▶ **Page extract**
1. Imports required libraries and custom classes
2. Initializes a Database connection
3. Initializes all the feeds
    - Creates the RSS_Feed object (ex. BleepingComputerRSS, CensysRSS, etc)
    - Gets all the new articles for the feeds 
    - Gets the content for these articles
    - Preprocesses the content for these articles 
4. Get a list of all tags from the Database

In [1]:
from data_analysis.ClusteringTechniques import *
from FP_Classes.RSS_DB_Connection import RSS_DB_Connection
import json 

from FP_Classes.RSS_Feed import RSS_Feed, RSS_Article
from FP_Classes.Tag import Tag
from FP_Classes.Feeds.BleepingComputer import BleepingComputerRSS   # BleepingComputer
from FP_Classes.Feeds.Censys import CensysRSS                       # Censys (general)
from FP_Classes.Feeds.CensysDir import CensysDirRSS                 # Censys (director)
from FP_Classes.Feeds.DefenseDepartment import DefenseDeptRSS       # Department of Defense
from FP_Classes.Feeds.Microsoft import MicrosoftRSS                 # Microsoft 
from FP_Classes.Feeds.NationalVulnDatabase import NVD_RSS           # National Vulnerability Database
from FP_Classes.Feeds.NIST import NIST_RSS                          # NIST 
from FP_Classes.Feeds.StateDepartment import StateDeptRSS           # State Department (multiple feeds) 
from FP_Classes.Feeds.TheHackerNews import HackerNewsRSS            # Hacker News (news articles)


config = json.load(open('config/config.json'))
db_creds = json.load(open('config/' + config['db-creds-json-path']))

dbConn:RSS_DB_Connection = RSS_DB_Connection(
                                username=db_creds['username'],
                                password=db_creds['password'],
                                host=db_creds['host']
                            )

# Initialization of all variables
configDir = "config/"   # Change ONLY if you changed the default file hierarchy 

# Update the remote DB with new tags if there are any
if dbConn.newTagsFromExcel(configDir + config['update-tags-filepath']):
    print("[+] NOTICE: Added new tags to remote database.")
else: print("[+] ERROR: Failed to add new tags to the remote database. Moving on.")

▶ **Instruction A**
From the records, reproduce every line verbatim, starting at the line containing "has height=502, width=1418." and continuing through the last line of the records.

▶ **Data for the task**
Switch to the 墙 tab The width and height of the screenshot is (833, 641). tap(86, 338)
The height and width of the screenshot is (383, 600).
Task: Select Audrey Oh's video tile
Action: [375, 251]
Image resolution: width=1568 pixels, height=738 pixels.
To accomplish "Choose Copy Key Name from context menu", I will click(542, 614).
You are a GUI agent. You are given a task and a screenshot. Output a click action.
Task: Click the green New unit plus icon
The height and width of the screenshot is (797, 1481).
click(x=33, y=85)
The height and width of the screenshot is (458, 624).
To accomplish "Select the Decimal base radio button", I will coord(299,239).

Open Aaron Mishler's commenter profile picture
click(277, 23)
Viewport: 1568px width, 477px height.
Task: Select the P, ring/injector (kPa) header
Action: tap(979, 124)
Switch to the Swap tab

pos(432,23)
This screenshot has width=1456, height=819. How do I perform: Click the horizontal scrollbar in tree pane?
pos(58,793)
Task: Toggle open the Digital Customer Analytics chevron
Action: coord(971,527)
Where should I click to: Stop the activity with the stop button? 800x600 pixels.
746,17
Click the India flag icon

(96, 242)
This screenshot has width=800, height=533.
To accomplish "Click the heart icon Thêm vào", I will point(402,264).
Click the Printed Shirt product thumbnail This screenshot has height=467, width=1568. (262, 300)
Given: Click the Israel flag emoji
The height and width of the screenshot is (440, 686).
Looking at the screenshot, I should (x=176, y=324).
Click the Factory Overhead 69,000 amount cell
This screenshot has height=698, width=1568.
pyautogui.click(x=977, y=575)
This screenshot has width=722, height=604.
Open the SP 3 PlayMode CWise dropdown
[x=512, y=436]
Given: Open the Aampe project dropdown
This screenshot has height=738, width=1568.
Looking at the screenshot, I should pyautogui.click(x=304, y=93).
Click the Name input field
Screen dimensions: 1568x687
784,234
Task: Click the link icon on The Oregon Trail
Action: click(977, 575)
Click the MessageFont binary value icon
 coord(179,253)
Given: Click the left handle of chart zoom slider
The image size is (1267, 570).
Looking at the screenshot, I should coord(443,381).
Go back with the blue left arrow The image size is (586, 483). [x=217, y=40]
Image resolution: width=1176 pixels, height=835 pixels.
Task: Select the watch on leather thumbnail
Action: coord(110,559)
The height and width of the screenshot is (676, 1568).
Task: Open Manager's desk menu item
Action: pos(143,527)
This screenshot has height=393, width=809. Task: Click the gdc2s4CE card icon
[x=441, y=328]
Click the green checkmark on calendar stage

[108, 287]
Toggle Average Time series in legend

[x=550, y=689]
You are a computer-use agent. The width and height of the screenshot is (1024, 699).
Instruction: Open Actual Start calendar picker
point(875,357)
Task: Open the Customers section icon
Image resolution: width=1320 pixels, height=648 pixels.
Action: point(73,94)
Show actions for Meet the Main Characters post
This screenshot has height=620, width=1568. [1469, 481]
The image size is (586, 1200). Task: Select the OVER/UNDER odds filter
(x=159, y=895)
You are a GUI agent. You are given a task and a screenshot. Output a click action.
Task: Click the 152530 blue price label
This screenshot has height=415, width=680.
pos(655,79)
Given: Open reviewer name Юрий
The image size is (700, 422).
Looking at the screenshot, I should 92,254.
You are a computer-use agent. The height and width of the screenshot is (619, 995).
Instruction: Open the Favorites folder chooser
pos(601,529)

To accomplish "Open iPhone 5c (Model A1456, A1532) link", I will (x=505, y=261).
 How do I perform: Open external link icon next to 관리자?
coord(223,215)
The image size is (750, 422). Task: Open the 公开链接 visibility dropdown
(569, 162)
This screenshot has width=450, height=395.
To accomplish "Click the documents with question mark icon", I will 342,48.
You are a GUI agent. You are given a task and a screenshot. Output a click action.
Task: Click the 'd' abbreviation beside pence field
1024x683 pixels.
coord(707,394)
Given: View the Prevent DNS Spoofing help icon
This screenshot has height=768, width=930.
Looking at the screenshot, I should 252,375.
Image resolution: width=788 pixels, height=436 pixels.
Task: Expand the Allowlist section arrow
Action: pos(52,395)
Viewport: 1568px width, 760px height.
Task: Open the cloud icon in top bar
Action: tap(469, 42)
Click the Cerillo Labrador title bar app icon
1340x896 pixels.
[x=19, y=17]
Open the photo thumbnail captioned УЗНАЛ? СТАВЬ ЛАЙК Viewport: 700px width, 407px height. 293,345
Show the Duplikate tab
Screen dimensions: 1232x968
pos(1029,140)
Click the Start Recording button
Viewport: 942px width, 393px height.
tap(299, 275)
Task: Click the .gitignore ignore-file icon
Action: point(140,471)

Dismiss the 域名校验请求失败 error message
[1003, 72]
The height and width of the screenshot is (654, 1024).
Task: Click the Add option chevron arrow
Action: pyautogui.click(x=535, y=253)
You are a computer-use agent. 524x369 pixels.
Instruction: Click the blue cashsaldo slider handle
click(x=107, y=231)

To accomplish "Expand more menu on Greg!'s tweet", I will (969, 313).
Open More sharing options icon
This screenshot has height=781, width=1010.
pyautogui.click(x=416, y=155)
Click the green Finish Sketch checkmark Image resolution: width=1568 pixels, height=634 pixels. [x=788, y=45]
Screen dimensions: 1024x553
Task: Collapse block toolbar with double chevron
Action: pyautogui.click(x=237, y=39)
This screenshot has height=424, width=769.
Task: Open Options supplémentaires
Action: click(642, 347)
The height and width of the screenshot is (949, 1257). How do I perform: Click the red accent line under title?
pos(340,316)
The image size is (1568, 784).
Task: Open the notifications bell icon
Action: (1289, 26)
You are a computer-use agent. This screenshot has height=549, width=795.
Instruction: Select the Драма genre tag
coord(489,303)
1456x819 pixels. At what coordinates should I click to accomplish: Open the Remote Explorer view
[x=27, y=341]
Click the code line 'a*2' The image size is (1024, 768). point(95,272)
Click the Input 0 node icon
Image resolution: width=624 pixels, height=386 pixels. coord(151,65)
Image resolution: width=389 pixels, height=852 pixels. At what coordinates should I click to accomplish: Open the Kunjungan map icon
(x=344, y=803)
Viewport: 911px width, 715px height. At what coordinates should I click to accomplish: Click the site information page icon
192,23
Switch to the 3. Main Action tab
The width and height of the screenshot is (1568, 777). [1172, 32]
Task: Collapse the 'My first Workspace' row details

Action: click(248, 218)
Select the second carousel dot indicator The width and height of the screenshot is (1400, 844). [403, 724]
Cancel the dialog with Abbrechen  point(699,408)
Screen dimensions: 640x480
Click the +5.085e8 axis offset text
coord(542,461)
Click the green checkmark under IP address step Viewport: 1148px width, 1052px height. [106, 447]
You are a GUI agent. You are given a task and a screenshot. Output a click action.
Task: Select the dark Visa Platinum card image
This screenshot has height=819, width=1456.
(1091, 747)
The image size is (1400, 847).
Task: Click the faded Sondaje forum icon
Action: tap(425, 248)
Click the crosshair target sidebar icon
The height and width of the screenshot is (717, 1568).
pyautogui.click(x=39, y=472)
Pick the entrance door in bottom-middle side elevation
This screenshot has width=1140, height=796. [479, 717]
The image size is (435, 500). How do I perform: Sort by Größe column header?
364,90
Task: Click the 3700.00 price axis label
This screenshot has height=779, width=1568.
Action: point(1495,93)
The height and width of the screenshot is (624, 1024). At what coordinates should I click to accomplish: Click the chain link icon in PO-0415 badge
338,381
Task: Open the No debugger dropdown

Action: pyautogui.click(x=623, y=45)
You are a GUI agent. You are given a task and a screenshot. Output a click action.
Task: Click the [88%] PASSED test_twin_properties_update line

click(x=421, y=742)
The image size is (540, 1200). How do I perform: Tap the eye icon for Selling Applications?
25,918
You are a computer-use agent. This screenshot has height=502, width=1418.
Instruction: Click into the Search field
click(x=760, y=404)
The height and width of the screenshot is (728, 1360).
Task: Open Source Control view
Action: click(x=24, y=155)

▶ **Instruction B**
In the RSS feed setup code, when does the comment say the value of configDir should be changed?

▶ **Exercise output A**
You are a computer-use agent. This screenshot has height=502, width=1418.
Instruction: Click into the Search field
click(x=760, y=404)
The height and width of the screenshot is (728, 1360).
Task: Open Source Control view
Action: click(x=24, y=155)

▶ **Exercise output B**
The comment says to change configDir only if the default file hierarchy has been changed. Otherwise, it stays set to "config/".